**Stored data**
|---|
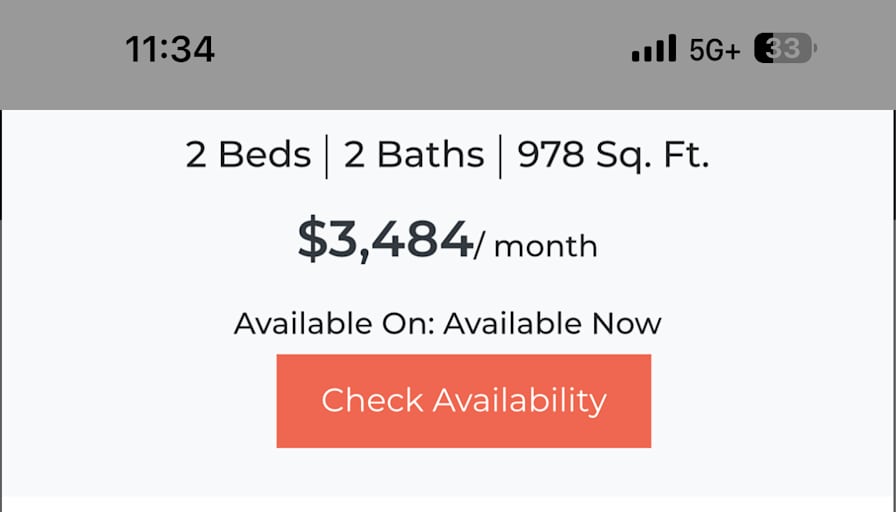
Task: Tap the word month beside the price
Action: click(546, 247)
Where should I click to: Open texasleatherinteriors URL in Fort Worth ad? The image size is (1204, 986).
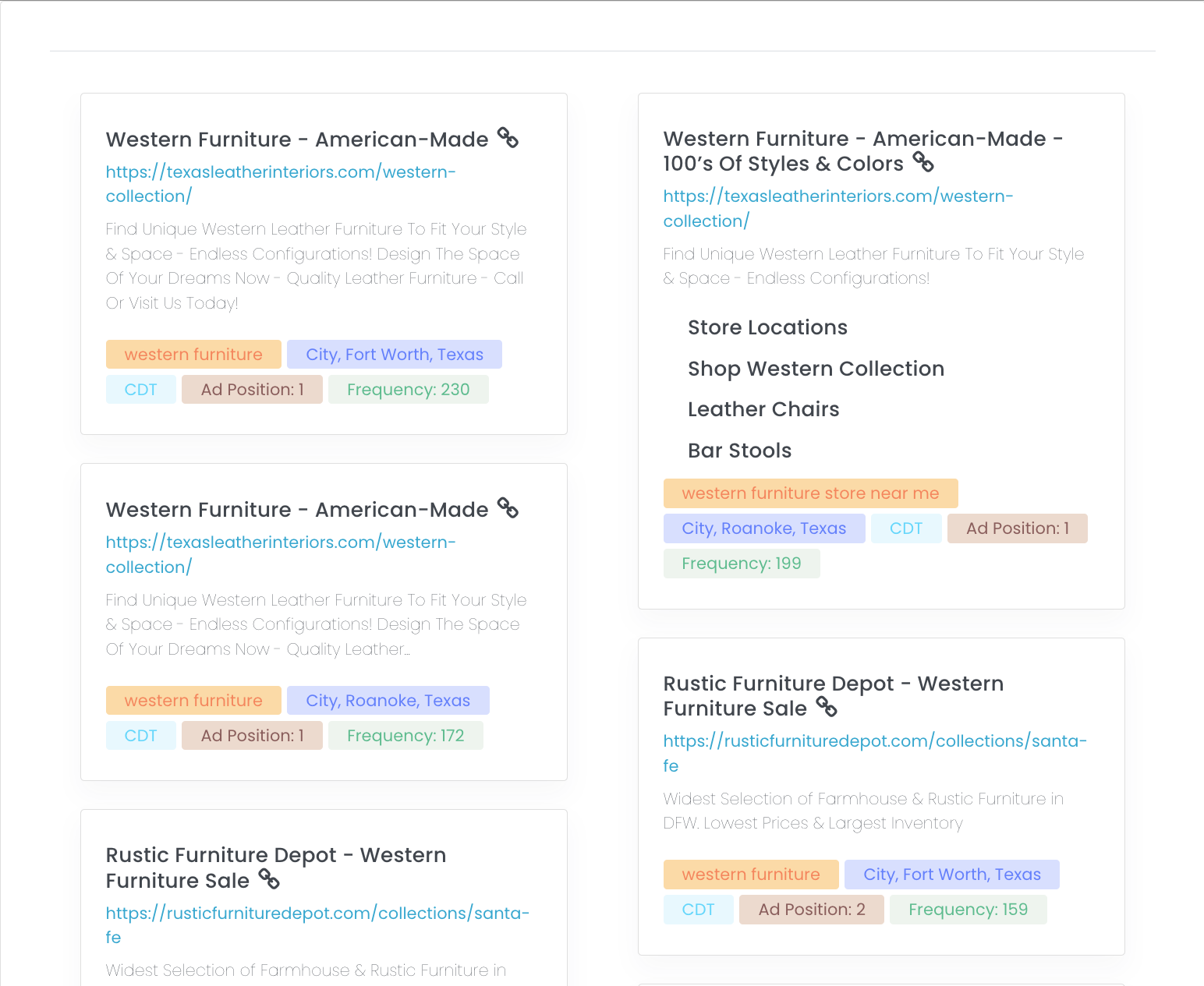tap(280, 184)
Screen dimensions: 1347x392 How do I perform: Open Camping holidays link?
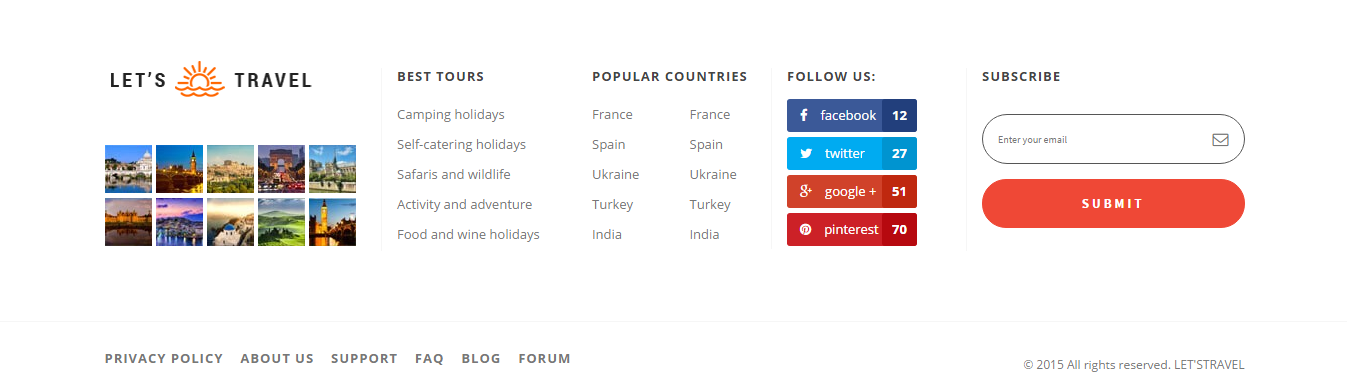pyautogui.click(x=451, y=115)
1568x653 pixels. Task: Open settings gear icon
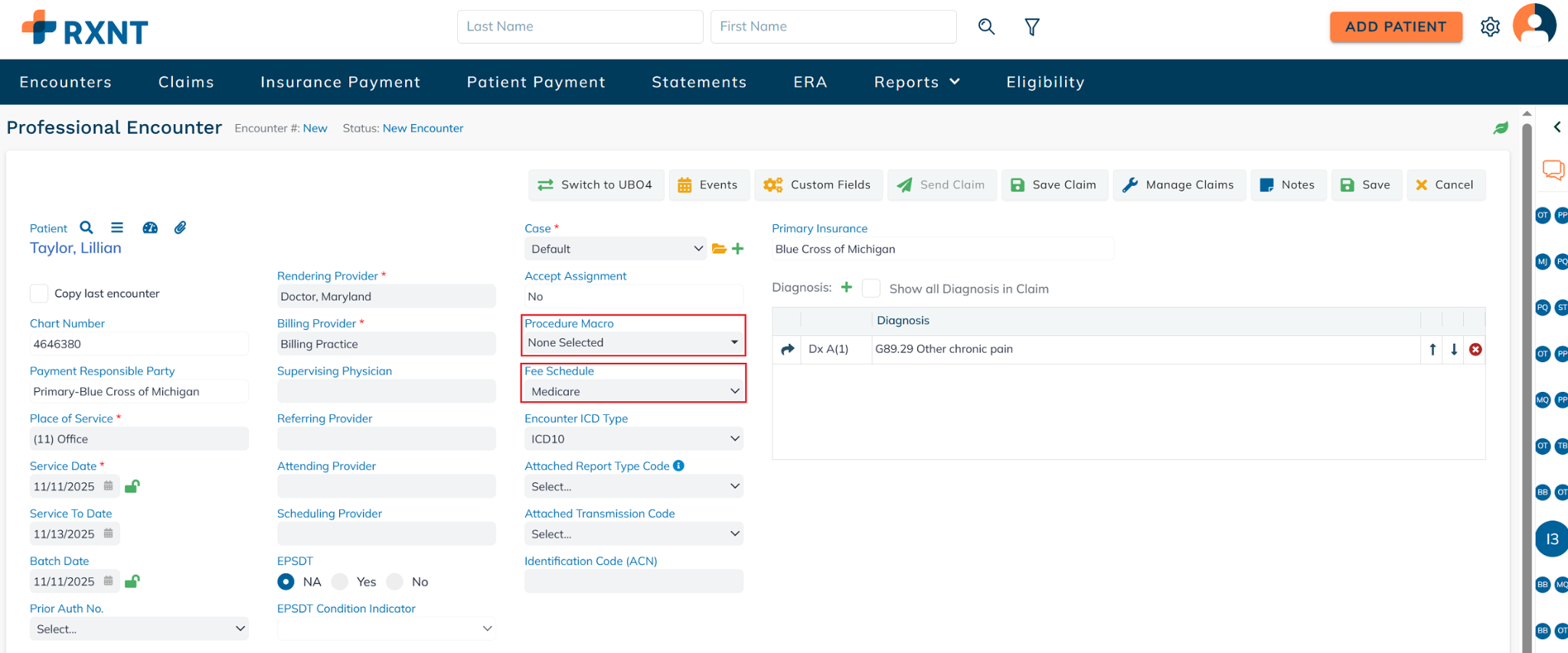coord(1489,28)
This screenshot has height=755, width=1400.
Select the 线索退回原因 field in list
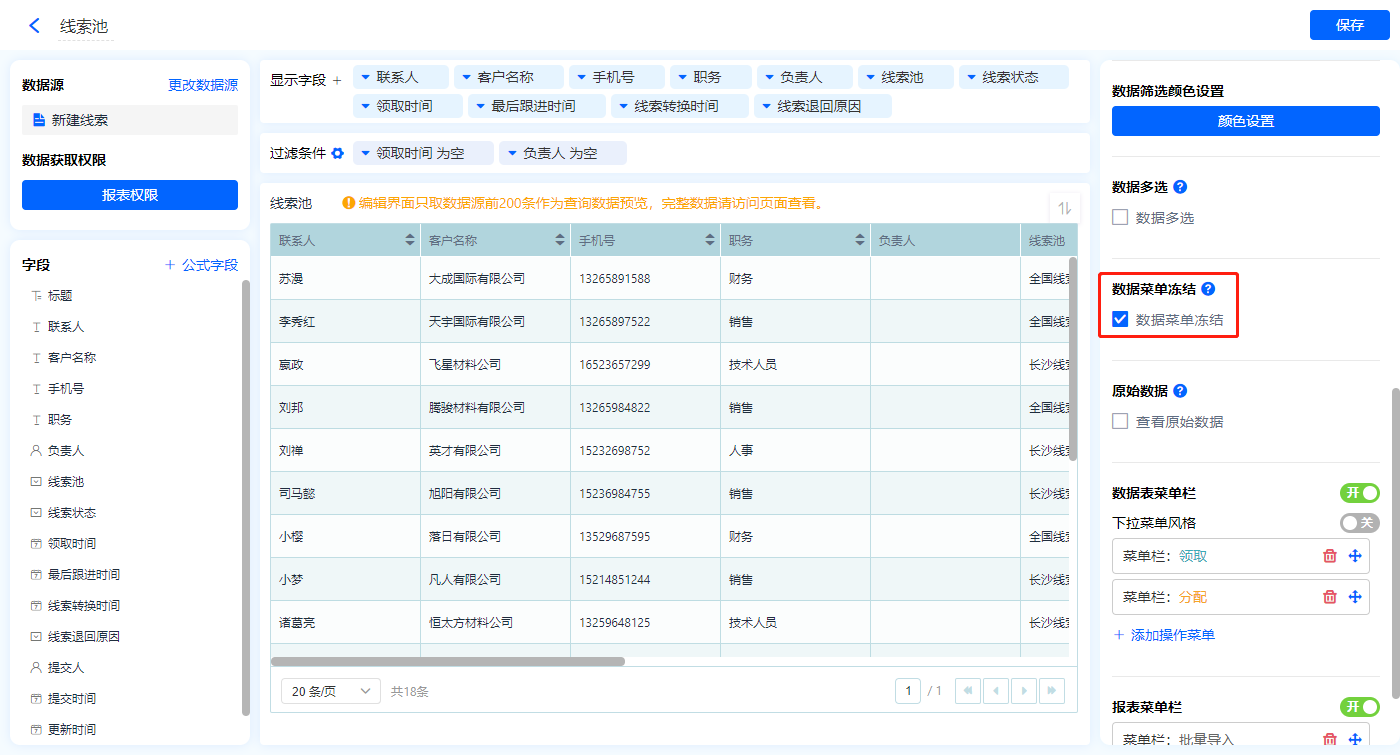click(x=84, y=636)
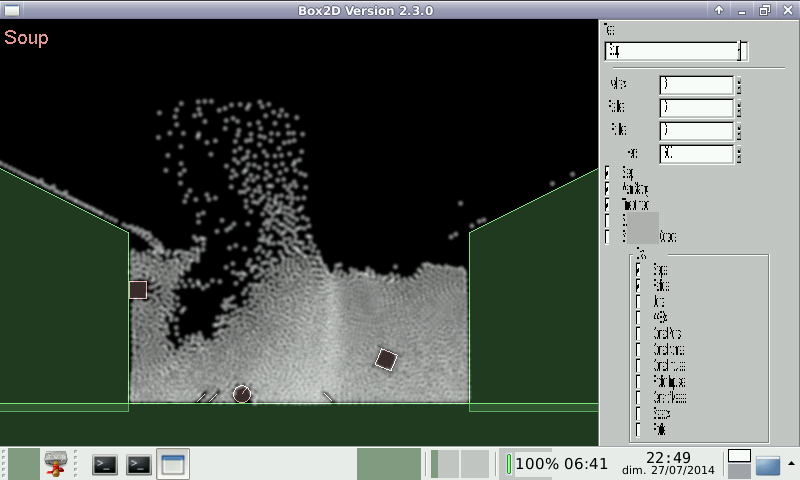Open the Tests dropdown showing Soup

point(671,51)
|---|
**Exercise**
The range to copy runs from the line with "This screenshot has height=755, width=1400." to the last line of the entries, both included; copy it exactly and leave out the pictures.

**Solution**
This screenshot has height=755, width=1400.
Select the 线索退回原因 field in list
click(x=84, y=636)
Open the Tests dropdown showing Soup

point(671,51)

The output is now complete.